- U.S. technology sector sold off sharply in the first week of the year.
- The Nasdaq 100 fell nearly into correction territory on Monday before rallying to snap a four-day losing streak.
- Analysts broadly expect 2022 to be a tough year for high-growth tech names that have benefited from ultra-loose monetary policy.
- Goldman Sachs' chief U.S. equity strategist, David Kostin, said tech firms that have had huge sales but produce little profit are being sold by investors after a period of being highly sought after.
A substantial disconnect in the U.S. technology sector is top of mind for investors in 2022, according to Goldman Sachs' chief U.S. equity strategist, David Kostin.
U.S. tech sold off sharply in the first week of the year, taking the Nasdaq 100 nearly into correction territory briefly on Monday before rallying to snap a four-day losing streak.
Investor skittishness has been driven largely by the prospect of a higher interest rate environment, with the Federal Reserve striking a more hawkish tone over the past month. Markets are now preparing for potential rate hikes, along with a tightening of the central bank's balance sheet.
As a result, analysts broadly expect 2022 to be a tough year for high-growth tech names that have benefited from ultra-loose monetary policy necessitated by the Covid-19 pandemic as that stimulus unwinds.

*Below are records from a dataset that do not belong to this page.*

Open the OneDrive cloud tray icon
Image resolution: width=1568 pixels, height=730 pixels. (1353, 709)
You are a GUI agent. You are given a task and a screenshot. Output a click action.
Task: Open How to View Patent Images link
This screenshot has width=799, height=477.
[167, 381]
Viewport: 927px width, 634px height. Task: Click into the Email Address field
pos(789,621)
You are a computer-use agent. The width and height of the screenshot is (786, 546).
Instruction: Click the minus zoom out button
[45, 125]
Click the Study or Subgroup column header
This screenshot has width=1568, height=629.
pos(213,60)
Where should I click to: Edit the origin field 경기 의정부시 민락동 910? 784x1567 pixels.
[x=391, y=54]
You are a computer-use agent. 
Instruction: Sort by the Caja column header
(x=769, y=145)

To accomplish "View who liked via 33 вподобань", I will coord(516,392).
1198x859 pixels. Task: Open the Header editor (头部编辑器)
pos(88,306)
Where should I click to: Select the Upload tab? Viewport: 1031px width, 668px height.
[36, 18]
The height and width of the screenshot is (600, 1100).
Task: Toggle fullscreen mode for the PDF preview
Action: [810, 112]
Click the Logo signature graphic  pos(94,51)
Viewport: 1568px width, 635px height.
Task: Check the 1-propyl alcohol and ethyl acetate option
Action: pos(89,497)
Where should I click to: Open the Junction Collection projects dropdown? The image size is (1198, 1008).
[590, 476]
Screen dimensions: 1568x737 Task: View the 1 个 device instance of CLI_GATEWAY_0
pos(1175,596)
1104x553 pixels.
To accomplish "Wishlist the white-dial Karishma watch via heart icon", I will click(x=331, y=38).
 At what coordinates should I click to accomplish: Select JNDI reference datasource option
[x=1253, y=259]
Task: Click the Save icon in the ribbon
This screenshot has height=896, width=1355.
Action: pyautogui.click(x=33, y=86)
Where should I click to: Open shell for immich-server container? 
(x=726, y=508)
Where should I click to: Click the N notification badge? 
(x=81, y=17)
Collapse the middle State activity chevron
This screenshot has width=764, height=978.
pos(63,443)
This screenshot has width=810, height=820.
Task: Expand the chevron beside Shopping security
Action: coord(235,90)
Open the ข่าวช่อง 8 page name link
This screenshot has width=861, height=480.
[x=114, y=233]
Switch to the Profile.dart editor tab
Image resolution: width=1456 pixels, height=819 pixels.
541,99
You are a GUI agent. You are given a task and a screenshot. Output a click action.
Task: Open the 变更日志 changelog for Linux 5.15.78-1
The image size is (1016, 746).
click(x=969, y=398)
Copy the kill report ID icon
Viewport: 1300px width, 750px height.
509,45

"The single greatest mispricing in the U.S. equity market is between companies that have high expected revenue growth but low or negative margins, and on the other hand high growth companies with positive or very significantly positive margins. That gap has adjusted dramatically in the last year," Kostin told CNBC in an interviewed that aired Tuesday on "Squawk Box Europe" ahead of the Wall Street giant's Global Strategy Conference.
Thus Kostin believes that tech firms that have had huge sales but produce little profit are being sold by investors after a period of being highly sought after, and he says that trend may continue.
Kostin highlighted that high-growth, low profit-margin stocks were trading at 16 times enterprise value-to-sales in February 2021. The enterprise value-to-sales ratio helps investors to value a company, taking into account its sales, equity and debt. These stocks are now trading at around seven times enterprise value-to-sales, he said.
"Much of that took place in the last month or so, and largely that's because as rates increase, the valuation, or the value of that future cash flows, are worth somewhat less in a higher rate environment," Kostin said.
"That's a big issue, and so the gap between those two, I'd say, is the single biggest topic of conversation with clients. You've had a huge derating of the fast expected revenue growth companies that have low margins, and the argument is probably that there is more to go in that readjustment."
A derating is when investors rethink the price or value of an asset when there's uncertainty regarding its prospects.
The gap between these two types of stocks remains fairly close, he contended, and will likely widen. Kostin said this could take the form of the companies with both fast growth and high profit margins increasing in valuation, or those with low or negative margins pulling back further.
"That comes down to the relationship between rates and equities broadly speaking, the speed and the magnitude of the change and also very specifically about the idea of profit margins being such a key topic of fund managers, and that is so important in the rate change environment we're experiencing right now," Kostin said.